Despite this, it is important that you remain courteous and professional with each resignation letter. Be empathetic towards your staff’s personal and professional goals. After all, your company may not be the long-term answer to every employee’s career objectives.
Yes, it may not be ideal to have one of your best staff leave, but you owe them a professional send off. Not only does this speak volumes of your company but it also reflects your role as a supportive and understanding manager.
3. Encourage and respect their decision
Is your staff moving on to their dream job? Have they finally decided to retire after a long career? Or are they simply moving onto a new trajectory? No matter what the reason, you should show your full support for their next move.

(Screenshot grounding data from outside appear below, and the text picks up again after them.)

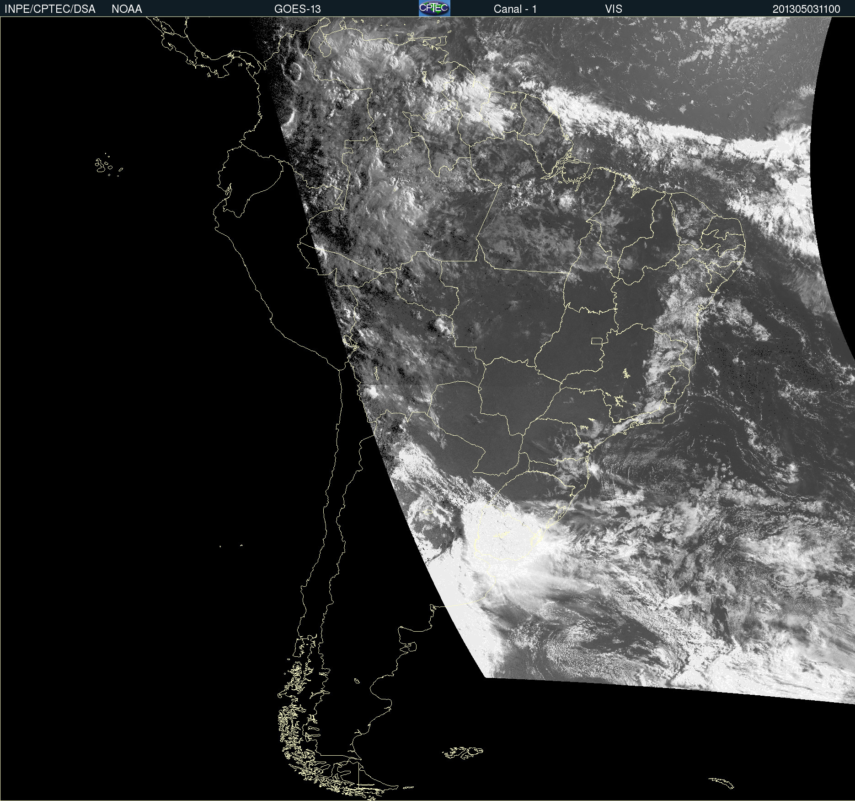The height and width of the screenshot is (801, 855).
Task: Click the CPTEC logo in the header
Action: point(434,8)
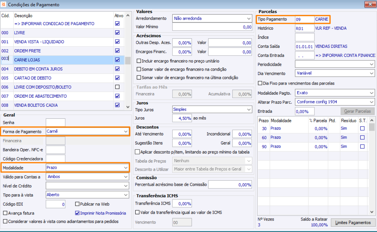
Task: Click the Gerar Parcelas button
Action: click(x=357, y=111)
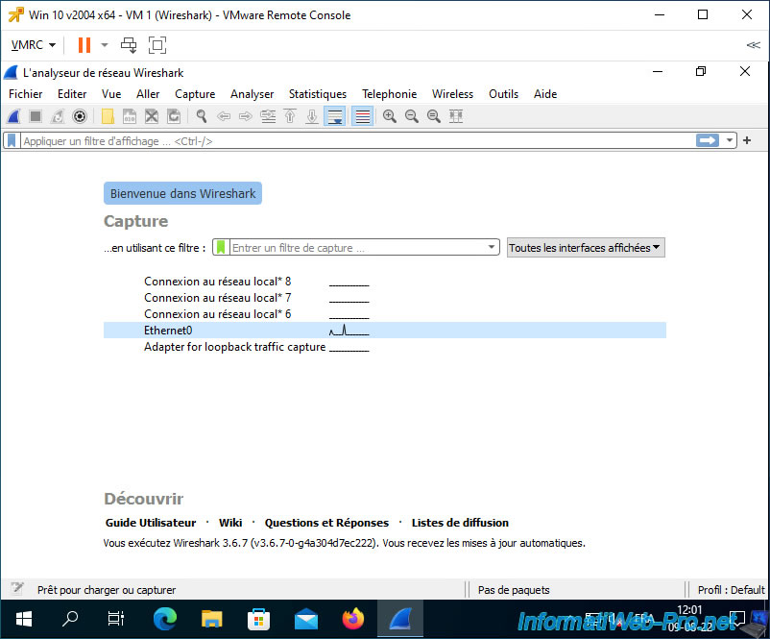Open the Analyser menu
The image size is (770, 639).
(252, 94)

This can be done in a few different ways. Simply offering congratulations or your well-wishes can be a good start. Some managers decide to bring a cake or a box of sweets into the office to celebrate the employee’s last day, or send a card around on which everyone can write something special about their colleague.
A small gift to accompany them on their journey like an indoor plant or a personalised pen can also be a thoughtful gesture.
These actions cost very little, but go a long way in establishing a work culture and community that is healthy and dedicated.
4. Get support from your workplace
With the resignation wave in Singapore, it’s no surprise that middle managers like yourself will be hit hard. The stress of increased workload and what feels like a reflection and test of your management skills can leave you burnt out.
If your duty becomes unsustainable, or if you have domestic responsibilities that make the extra load unbearable, approaching upper management to request for relief or assistance is a wise step.
This could include a pay raise to facilitate childcare or senior care arrangements, or promoting a co-manager to split the load with.
Dealing with manpower shortages and additional load of retraining can make your role more challenging, but with the right tips and support, you can navigate any hurdle professionally. Of course, this starts with taking care of your employees while acknowledging the hard work of those before they leave.